◆ Exercise details
In the listing below, find the line containing "Where should I click to: Click the 备案编号" and the line containing "Viewport: 128px width, 125px height.", then copy exactly everything from the first through the second, except the pictures.

◆ Data for this task
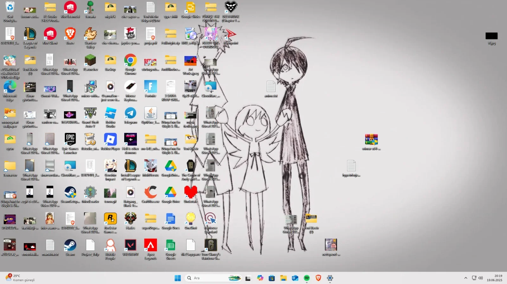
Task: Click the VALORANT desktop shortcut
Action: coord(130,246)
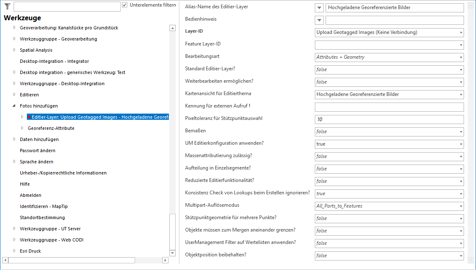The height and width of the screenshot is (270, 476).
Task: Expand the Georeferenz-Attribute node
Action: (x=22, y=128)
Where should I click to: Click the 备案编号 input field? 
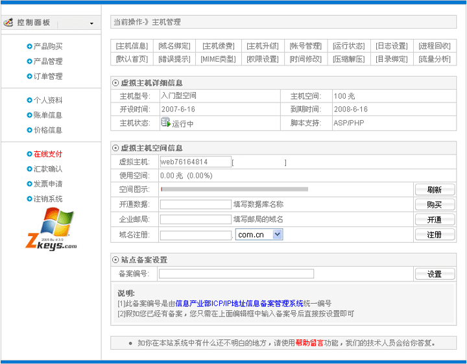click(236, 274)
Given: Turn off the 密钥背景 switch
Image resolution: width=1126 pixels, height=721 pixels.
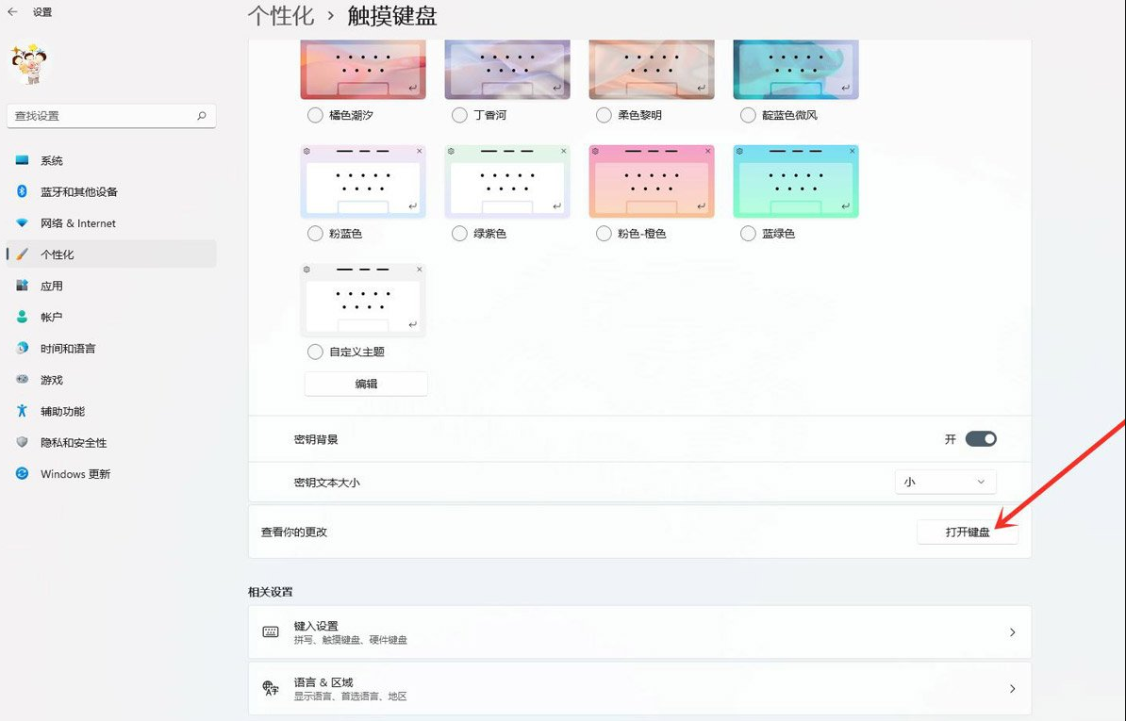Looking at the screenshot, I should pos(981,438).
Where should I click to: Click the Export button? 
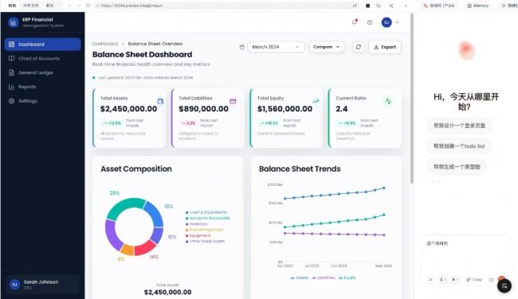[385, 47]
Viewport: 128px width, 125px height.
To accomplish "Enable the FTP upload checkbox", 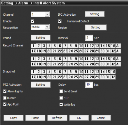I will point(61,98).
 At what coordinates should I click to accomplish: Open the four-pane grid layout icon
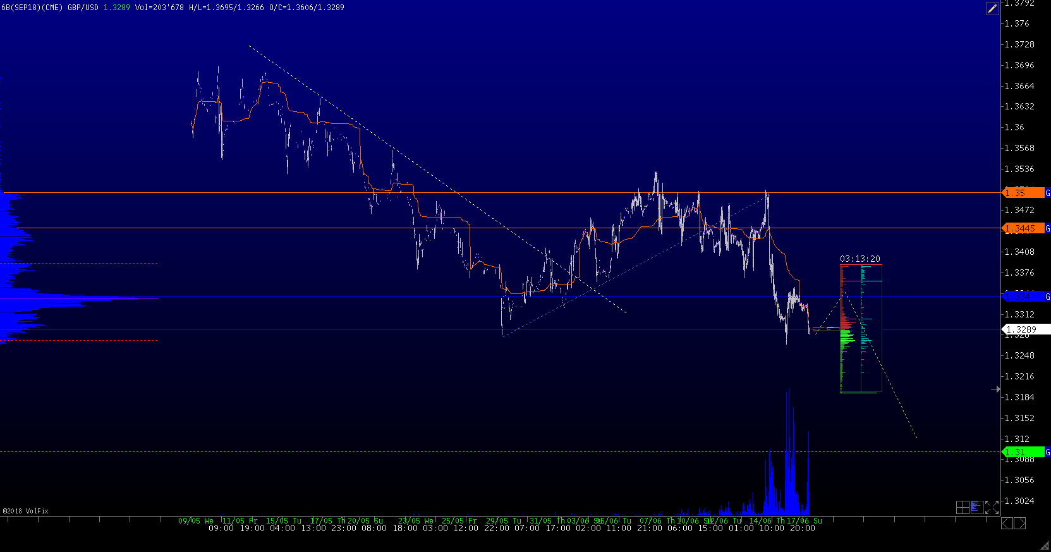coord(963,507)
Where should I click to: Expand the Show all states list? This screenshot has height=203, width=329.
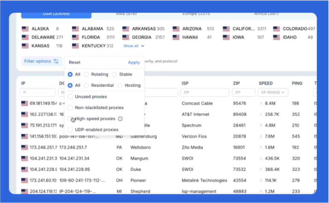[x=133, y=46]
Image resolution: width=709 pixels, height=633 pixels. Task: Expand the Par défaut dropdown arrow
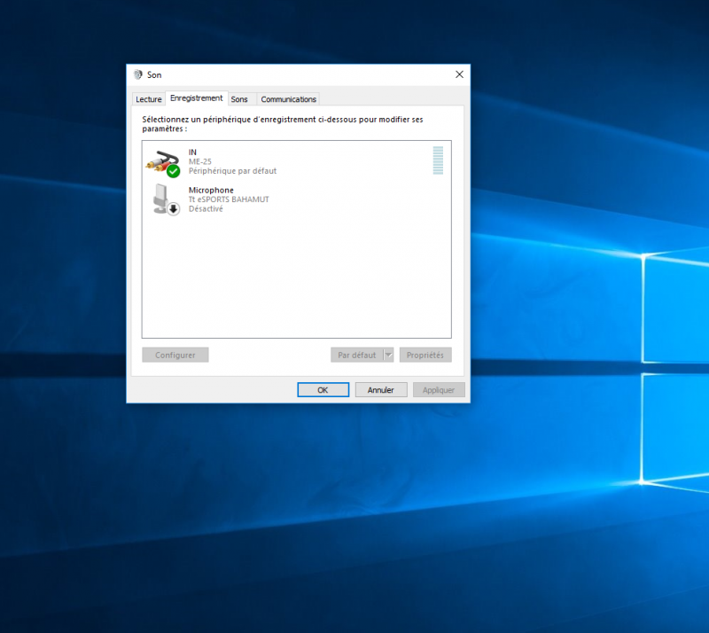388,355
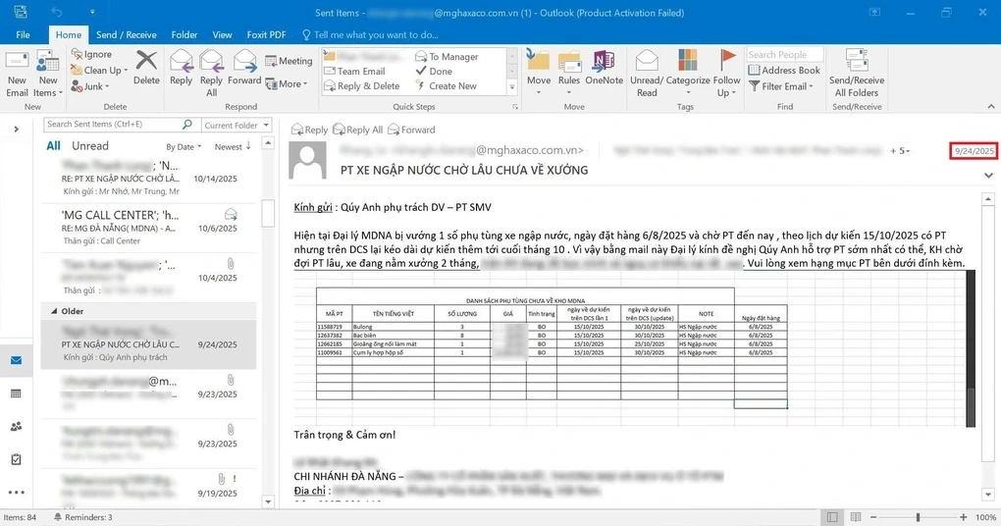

...

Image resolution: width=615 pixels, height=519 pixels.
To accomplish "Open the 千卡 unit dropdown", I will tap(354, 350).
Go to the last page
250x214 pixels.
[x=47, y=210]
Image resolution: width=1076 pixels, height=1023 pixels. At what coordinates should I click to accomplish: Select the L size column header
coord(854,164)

◆ Solution to the problem
Where should I click to: Click the 备案编号 input field? 
click(236, 274)
Given: Turn off the 密钥背景 switch
Image resolution: width=1126 pixels, height=721 pixels.
Looking at the screenshot, I should pos(981,438).
Where should I click to: Click the Export button? 
[385, 47]
Viewport: 128px width, 125px height.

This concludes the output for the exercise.